The vast majority of fund managers believe that bitcoin is a bubble, but have the opposite view of US stocks, according to a Bank of America survey.


In particular, only 7% of investors believe that there is a bubble on Wall Street, while 74% believe that this applies to the world’s largest cryptocurrency, whose price has risen yesterday, above $62.700, to a new record level.


64% estimate that US stocks are at an advanced stage of the uptrend, while 25% believe that it is still in its infancy and therefore has a large uptrend. Bank shares are the ones in which managers are most placed, for the first time since May 2018.


An important finding of the research is that the respondents no longer consider the coronavirus as the biggest risk for the markets. The risks are now mainly in the gradual reduction of the Fed’s bond portfolio, the so-called “taper tantrum” (32% of respondents), in inflation (27%) and in the tax increase announced by Biden.


Eighty-five percent of executives expect global corporate profits to rise in the next 12 months, down from 89 percent in the previous survey, but still close to historically high levels.


BofA itself warns analysts about the risk of inflation, due to the expected rapid recovery of the US economy.


“In our view, the risk is that investors will face such a sharp acceleration in growth and inflation that it will catch economists and the Fed completely unprepared,” said a BofA executive.

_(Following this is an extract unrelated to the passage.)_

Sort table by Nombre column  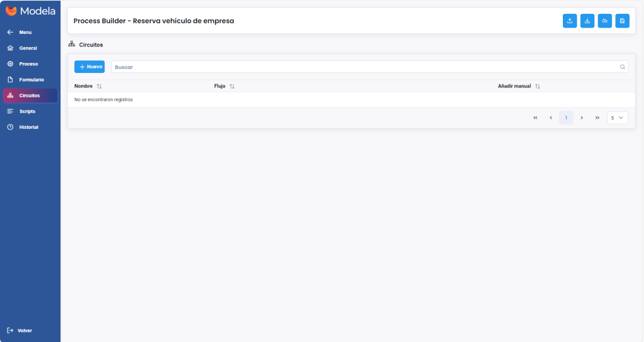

Inflation and retail sales data will be released this week, which will provide an overview of the consumer price index and investor behaviour last month that received additional support from the US government.


The US government has taken measures of about 5 trillion dollars to reduce the impact on the economy from the pandemic. The combination of these measures with the vaccination program has dramatically boosted the growth expectations of the US economy, which shrank by 3.5% last year.


The average estimate is now that US GDP will grow by 5.8% this year compared to 3.9% at the beginning of 2021, “but our economists now forecast 7% and feel that this percentage may be very low”, said the BofA executive.